Love you have a multitude of faces, forms and fundamentals. You are not always kind and you are most certainly not always nice. Quite frankly, Amor, you have been for me, to use English vernacular, a royal pain in the bottom.

So Love, the purpose of this letter is to bid you adieu, so long, farewell, auf Wiedersehen, goodbye. I will no longer accept you in my world as you are. Yes, I am fully aware that there will be consequences for my brave, or foolish, decision (only I shall know the final outcome,) but I need to take the risk. For Love, it is, at this juncture in my life, do or die my darling.

I know the love that I need is out there in the ether, in the air! Love that laughs and likes little old me — warts and all. Love that is communicative, caring and kind; that lingers with neither hurt nor smart; that is affectionately loquacious both in silence and in song. Love that will share time, and breath, and space with me — willingly and wantonly.

Do you know what I believe, Love? I believe that this love, my special, particular, peculiar, kind of love, lives inside of me, and even as we “speak,” Love, my unique personal love-story is writing itself. It is up to me.

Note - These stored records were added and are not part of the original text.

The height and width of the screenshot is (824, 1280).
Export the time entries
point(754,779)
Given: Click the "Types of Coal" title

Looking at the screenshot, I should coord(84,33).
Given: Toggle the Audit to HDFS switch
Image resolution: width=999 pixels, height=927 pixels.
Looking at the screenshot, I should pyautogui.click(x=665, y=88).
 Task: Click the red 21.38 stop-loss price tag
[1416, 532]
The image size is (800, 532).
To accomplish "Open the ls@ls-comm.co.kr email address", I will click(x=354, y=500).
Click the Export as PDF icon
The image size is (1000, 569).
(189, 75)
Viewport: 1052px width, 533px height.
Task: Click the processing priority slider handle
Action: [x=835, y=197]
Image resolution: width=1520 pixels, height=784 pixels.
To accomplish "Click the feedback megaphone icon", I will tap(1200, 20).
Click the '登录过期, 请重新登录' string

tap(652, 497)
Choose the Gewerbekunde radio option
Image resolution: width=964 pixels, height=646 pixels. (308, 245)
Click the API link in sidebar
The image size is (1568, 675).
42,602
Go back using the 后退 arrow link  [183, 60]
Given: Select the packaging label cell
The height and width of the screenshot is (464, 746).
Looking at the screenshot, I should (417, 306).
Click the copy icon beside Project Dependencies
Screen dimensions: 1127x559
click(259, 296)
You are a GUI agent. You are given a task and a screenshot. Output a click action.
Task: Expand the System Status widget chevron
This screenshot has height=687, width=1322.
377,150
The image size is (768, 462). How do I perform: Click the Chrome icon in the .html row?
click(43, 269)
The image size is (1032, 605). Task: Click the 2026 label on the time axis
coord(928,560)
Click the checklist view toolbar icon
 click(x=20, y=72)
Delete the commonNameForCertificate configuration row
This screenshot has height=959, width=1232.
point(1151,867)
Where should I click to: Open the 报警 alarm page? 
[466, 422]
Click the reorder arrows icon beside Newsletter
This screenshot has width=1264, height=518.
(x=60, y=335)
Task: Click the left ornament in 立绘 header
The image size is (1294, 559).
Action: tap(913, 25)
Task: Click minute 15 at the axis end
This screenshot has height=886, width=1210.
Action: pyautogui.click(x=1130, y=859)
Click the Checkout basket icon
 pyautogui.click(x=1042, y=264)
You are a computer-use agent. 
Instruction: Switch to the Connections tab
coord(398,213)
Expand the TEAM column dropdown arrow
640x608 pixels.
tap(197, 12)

In fact, it is only me, Love, who can publish it, set it free.

Throughout my years of acquaintance with you in your various guises, Love, the most sacred lesson I have gleaned is, “Love is the key to liberation.”

I am using my key, Love. How about you? Have you the courage to set it free?

This column was published in the August, 2010, edition of The Southwest Community Connection newspaper.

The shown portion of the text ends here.